* WORK INSTRUCTION
Every line below that holds the string "agent" should be copied.

* DATA SHOWN

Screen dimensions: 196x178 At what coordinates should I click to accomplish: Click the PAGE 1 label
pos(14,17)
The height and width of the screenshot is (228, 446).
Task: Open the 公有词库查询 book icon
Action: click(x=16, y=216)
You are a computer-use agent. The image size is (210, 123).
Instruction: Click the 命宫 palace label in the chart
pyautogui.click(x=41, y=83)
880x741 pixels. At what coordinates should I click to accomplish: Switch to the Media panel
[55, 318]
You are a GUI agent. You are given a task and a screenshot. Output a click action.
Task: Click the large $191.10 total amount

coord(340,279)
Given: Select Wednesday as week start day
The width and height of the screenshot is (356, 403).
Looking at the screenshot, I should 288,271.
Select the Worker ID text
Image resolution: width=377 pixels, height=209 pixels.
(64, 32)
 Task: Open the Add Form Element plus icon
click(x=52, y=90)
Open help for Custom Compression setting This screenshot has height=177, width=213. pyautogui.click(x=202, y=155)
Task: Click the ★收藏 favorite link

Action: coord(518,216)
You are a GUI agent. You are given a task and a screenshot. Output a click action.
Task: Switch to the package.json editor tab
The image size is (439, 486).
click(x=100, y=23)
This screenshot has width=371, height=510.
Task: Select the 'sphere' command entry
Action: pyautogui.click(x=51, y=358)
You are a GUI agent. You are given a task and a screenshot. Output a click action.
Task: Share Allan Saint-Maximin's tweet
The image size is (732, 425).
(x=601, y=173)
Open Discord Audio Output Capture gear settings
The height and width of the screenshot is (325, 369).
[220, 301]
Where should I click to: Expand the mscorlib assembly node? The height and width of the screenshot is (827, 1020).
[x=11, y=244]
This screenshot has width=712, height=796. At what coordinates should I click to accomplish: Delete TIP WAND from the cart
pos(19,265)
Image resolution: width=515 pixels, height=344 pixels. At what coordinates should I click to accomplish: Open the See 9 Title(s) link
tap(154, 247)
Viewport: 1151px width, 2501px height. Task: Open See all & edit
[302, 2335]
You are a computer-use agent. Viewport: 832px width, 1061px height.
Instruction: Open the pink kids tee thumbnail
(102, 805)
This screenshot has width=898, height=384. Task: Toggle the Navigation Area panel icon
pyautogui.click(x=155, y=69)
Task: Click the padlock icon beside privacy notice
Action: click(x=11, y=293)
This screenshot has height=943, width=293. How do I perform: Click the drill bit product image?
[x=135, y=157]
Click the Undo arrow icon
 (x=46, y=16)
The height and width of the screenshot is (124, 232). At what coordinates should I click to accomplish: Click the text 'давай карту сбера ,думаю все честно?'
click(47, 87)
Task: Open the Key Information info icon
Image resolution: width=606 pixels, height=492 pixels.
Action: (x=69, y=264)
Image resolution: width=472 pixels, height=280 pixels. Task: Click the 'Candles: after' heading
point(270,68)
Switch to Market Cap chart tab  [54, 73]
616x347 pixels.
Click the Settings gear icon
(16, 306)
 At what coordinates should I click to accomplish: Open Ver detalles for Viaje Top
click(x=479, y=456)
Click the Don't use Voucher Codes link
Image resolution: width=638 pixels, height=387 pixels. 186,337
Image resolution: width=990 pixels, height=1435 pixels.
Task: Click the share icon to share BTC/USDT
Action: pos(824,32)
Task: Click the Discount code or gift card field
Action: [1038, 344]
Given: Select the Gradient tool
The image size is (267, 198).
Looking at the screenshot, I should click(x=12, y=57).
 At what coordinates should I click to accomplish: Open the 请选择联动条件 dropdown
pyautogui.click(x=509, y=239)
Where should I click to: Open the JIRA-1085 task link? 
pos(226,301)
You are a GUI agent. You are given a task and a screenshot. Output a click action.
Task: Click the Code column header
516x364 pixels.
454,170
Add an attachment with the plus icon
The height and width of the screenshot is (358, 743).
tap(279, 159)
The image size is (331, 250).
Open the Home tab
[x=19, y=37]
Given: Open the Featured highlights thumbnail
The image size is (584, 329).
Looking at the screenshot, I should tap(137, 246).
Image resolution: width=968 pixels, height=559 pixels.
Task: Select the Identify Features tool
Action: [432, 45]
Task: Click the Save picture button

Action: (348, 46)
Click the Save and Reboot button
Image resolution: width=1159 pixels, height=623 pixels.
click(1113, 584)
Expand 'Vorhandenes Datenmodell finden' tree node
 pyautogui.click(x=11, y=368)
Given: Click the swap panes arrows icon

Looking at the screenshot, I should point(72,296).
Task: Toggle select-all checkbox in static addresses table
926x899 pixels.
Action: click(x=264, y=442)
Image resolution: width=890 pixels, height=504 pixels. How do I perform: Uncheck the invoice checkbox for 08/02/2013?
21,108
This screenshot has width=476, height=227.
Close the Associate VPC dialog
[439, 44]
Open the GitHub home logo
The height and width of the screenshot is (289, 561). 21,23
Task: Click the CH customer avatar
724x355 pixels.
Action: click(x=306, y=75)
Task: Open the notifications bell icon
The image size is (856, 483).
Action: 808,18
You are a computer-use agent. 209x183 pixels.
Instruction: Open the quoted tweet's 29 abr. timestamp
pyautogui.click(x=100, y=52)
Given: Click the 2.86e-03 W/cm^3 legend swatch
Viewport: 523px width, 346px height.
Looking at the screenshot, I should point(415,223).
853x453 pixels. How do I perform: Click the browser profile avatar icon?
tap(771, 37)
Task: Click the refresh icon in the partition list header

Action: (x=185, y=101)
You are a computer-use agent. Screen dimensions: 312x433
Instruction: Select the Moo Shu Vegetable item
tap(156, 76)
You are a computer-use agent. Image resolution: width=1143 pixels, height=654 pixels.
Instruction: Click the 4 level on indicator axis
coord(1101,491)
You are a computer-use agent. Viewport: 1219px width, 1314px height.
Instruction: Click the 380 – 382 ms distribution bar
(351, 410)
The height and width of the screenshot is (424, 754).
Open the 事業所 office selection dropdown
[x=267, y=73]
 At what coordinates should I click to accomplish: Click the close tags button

* EXERCISE SOLUTION
You are a computer-use agent. The image size is (210, 123).
You are a GUI agent. You are given a task and a screenshot. Output a click action.
You are a GUI agent. You are given a task and a screenshot. Output a click action.
You are a GUI agent. You are given a task and a screenshot. Output a click action.
You are a computer-use agent. Viewport: 832px width, 1061px height.
You are a GUI agent. You are given a task and a screenshot. Output a click action.
You are a computer-use agent. 209x183 pixels.
You are a computer-use agent. Screen dimensions: 312x433
You are a computer-use agent. Image resolution: width=1143 pixels, height=654 pixels.
You are a computer-use agent. Viewport: 1219px width, 1314px height.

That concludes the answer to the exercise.